=== Section Start ===
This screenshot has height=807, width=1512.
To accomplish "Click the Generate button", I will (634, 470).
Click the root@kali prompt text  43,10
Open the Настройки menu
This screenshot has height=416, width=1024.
=== Section End ===
=== Section Start ===
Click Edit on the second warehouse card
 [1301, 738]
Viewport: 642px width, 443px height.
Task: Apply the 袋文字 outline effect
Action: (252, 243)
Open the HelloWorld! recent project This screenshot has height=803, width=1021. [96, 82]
=== Section End ===
Please give an exact copy of the lines above, beginning with the line containing "Click the root@kali" and running through the line containing "This screenshot has height=416, width=1024.", and of no other lines.

§ REPLY
Click the root@kali prompt text  43,10
Open the Настройки menu
This screenshot has height=416, width=1024.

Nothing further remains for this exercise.